EXERCISE DESCRIPTION:
Whenever a line in the data holds the string "Toggle", pull that line out.

DATA SECTION:
---

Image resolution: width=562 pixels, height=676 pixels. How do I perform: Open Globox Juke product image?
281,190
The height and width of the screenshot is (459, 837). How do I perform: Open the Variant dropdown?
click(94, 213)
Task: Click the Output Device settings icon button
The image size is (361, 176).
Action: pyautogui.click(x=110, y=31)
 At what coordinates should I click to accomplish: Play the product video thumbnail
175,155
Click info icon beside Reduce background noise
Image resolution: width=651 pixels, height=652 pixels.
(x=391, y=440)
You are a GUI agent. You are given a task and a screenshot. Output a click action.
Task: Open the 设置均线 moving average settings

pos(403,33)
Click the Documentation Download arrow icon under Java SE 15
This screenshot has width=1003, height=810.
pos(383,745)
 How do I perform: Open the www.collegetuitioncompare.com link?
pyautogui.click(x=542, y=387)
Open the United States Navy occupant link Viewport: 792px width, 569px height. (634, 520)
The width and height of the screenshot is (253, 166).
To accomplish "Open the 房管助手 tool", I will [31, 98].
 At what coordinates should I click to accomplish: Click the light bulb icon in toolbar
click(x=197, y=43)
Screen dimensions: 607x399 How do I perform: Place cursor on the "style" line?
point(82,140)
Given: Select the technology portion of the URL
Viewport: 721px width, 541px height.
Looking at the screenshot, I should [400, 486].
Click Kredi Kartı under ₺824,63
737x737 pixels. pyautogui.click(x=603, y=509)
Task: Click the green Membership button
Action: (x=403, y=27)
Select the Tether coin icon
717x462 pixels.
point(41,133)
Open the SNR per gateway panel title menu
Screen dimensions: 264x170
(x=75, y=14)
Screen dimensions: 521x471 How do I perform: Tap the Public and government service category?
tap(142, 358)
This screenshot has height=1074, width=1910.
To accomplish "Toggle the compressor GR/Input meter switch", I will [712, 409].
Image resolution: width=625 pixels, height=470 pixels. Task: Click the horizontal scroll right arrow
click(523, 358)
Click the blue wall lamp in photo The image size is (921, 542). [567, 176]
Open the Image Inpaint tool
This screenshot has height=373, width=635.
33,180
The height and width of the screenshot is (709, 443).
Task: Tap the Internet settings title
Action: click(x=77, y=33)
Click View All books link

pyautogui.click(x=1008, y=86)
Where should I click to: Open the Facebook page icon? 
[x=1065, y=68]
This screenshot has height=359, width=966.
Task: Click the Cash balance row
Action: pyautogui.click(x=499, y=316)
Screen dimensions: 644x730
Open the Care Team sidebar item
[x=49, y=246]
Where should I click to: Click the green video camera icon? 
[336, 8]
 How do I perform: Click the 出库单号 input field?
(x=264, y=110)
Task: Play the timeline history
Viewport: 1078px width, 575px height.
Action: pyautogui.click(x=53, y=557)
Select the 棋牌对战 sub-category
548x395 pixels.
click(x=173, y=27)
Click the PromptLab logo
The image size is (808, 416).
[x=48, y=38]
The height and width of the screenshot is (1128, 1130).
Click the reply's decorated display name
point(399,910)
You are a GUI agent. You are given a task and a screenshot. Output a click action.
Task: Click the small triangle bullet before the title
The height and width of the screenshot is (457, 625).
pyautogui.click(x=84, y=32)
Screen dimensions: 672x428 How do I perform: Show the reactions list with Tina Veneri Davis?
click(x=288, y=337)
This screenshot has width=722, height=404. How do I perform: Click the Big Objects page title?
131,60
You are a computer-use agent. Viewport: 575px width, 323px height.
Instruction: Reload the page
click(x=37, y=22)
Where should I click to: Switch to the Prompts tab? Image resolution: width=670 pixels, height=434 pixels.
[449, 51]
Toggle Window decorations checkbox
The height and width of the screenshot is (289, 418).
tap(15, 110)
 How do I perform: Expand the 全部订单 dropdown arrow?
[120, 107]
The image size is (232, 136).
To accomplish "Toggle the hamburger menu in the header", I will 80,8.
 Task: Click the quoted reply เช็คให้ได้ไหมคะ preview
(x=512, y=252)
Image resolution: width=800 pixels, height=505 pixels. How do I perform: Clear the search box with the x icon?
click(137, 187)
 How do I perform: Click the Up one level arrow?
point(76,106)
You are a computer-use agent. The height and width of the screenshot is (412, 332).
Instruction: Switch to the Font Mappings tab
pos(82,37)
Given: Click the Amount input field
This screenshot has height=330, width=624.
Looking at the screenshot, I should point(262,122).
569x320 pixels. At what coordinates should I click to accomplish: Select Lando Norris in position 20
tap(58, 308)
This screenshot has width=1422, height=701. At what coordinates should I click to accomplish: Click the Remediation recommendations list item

---

RESPONSE:
To accomplish "Toggle the compressor GR/Input meter switch", I will [712, 409].
Toggle Window decorations checkbox
To accomplish "Toggle the hamburger menu in the header", I will 80,8.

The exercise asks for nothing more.